Omicron fears are embedding into British businesses in a sign that the UK economy is headed for a period of contraction, reveals a new study released today.
Business confidence dropped to 32 per cent in early December, down from 40 per cent in just a matter of days from late November, according to Lloyds Bank.
Intensifying uncertainty over the trajectory of the UK economy in the coming months due to the likelihood of the UK government tightening curbs on daily life ratcheting up to cool the spread of Omicron ignited the dip in confidence.

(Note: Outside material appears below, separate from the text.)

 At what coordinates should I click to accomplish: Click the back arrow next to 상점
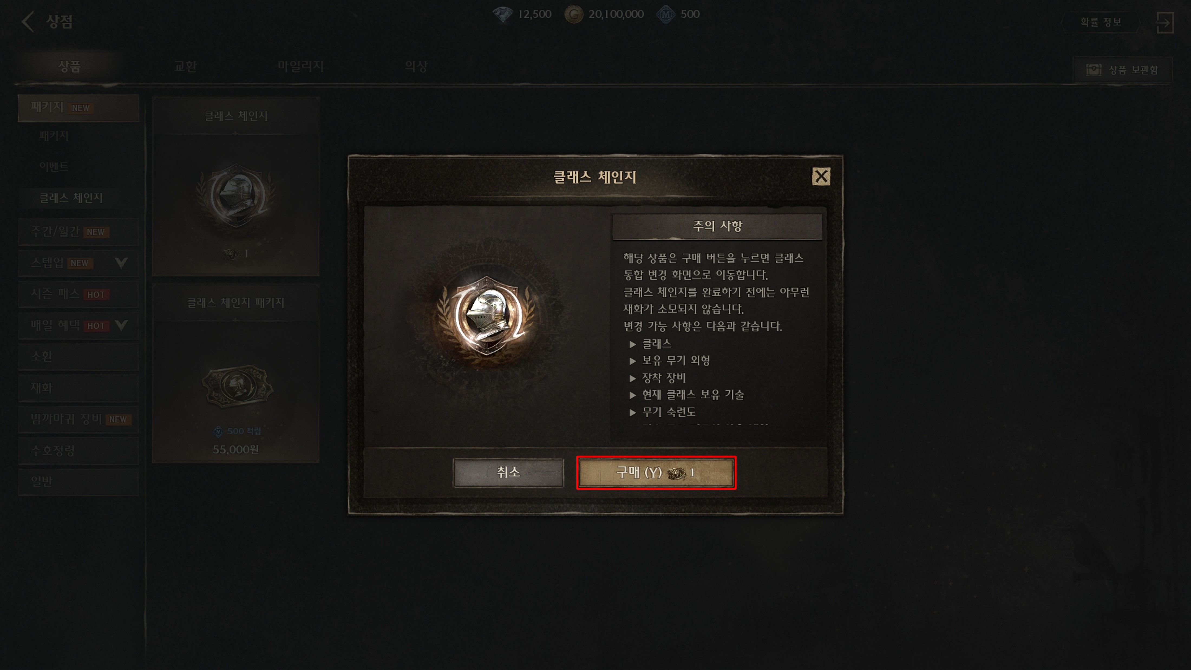[x=28, y=22]
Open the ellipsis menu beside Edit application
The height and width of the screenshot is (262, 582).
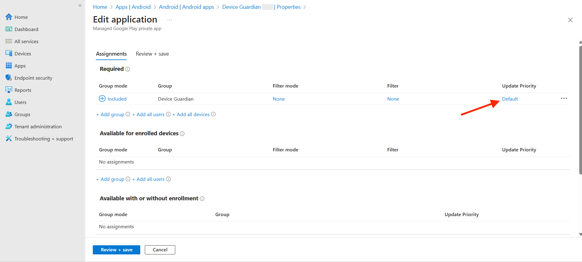tap(169, 20)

Several British media outlets reported yesterday Prime Minister Boris Johnson is set to re-launch the government’s step two in its roadmap that guided the country out of lockdown last year.
If triggered, indoor household mixing would be prohibited and pubs, bars and restaurants would be limited to serving customers outdoors.
There is concern over the scale of damage a return to step two would inflict on the British economy. Pantheon Macroeconomics, a consultancy, estimates output would drop two per cent.
Hann-Ju Ho, senior economist at Lloyds Bank, said:“It is a challenging end to 2021 as businesses are now having to adapt to the new Omicron variant and resultant restrictions across the UK.”
The potential reimposition of restrictions on economic activity adds to the list of headwinds troubling British firms.
Inflationary pressures have swelled over the course of 2021, squeezing margins and making profitability distant reality for many businesses.
Input prices are over 14 per cent higher than they were a year ago, according to the Office for National Statistics.
In a big to survive the inflation onslaught, 45 per cent of firms intend to hike price over the next 12 months, according to Lloyds. Price rises are most acute in the hospitality sector.
“Pay expectations continue to show strength, reaching new highs of 48 per cent and 26 per cent for firms expecting average pay growth of 2 per cent and 3 per cent respectively,” Lloyds said.
More than one in 10 businesses anticipate hiking pay four per cent.